*ACTIVITY:* Every line below containing the word "computer" should be found and copied.

#### DATA EXTRACT

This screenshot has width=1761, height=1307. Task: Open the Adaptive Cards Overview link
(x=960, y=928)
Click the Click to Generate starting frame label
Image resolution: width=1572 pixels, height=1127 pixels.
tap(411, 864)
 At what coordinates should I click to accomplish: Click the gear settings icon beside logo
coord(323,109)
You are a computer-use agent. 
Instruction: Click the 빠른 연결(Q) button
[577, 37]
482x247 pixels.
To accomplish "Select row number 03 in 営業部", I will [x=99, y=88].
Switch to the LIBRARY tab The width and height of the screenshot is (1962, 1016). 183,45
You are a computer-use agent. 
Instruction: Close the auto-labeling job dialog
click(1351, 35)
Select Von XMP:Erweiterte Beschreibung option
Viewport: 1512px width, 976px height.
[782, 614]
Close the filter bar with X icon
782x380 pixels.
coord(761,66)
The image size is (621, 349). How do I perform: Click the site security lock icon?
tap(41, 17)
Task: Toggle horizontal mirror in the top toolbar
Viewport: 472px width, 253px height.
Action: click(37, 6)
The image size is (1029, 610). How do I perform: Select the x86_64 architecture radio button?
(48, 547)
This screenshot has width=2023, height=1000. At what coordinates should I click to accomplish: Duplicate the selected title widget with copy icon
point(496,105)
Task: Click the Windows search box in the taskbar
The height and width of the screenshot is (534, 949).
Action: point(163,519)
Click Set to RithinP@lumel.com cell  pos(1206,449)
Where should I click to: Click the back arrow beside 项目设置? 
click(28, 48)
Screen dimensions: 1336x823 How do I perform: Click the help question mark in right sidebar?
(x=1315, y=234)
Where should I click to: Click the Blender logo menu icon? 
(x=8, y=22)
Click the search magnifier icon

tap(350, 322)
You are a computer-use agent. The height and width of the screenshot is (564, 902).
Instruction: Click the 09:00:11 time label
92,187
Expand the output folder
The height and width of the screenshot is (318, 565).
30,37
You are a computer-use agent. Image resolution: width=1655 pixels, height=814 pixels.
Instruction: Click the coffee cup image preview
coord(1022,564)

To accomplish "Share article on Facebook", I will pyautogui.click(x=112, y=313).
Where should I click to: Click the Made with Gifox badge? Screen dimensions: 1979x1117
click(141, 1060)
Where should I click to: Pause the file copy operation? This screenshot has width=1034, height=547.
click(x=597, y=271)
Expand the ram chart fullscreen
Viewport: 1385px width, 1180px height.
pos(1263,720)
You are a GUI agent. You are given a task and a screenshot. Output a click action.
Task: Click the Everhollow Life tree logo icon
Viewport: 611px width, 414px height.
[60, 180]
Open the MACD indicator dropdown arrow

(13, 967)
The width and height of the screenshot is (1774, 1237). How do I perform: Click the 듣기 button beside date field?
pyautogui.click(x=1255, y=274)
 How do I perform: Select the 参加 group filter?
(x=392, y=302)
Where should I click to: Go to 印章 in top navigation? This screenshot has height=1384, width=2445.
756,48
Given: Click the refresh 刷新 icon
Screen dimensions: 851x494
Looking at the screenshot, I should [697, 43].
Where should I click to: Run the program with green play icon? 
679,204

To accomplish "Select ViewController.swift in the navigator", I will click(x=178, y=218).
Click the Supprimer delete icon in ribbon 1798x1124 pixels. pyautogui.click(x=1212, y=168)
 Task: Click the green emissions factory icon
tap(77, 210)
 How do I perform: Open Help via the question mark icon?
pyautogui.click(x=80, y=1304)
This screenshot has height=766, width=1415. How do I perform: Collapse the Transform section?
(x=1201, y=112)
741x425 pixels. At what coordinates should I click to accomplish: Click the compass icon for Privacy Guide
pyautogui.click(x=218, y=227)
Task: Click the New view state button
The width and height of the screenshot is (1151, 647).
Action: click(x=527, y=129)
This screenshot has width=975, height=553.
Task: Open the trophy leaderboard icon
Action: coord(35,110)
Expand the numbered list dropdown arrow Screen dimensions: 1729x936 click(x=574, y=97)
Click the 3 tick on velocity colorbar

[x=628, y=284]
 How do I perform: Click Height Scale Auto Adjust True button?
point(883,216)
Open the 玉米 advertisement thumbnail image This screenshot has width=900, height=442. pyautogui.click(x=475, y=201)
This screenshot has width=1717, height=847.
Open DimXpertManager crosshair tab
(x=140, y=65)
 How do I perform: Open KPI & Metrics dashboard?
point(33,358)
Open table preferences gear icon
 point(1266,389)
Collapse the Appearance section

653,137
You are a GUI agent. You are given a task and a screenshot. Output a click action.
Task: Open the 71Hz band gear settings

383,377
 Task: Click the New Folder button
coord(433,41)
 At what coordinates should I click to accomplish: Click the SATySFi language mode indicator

########

*RESULT OF THIS EXERCISE:*
You are a computer-use agent. 
You are a computer-use agent. 
You are a computer-use agent. The height and width of the screenshot is (564, 902).
You are a computer-use agent. Image resolution: width=1655 pixels, height=814 pixels.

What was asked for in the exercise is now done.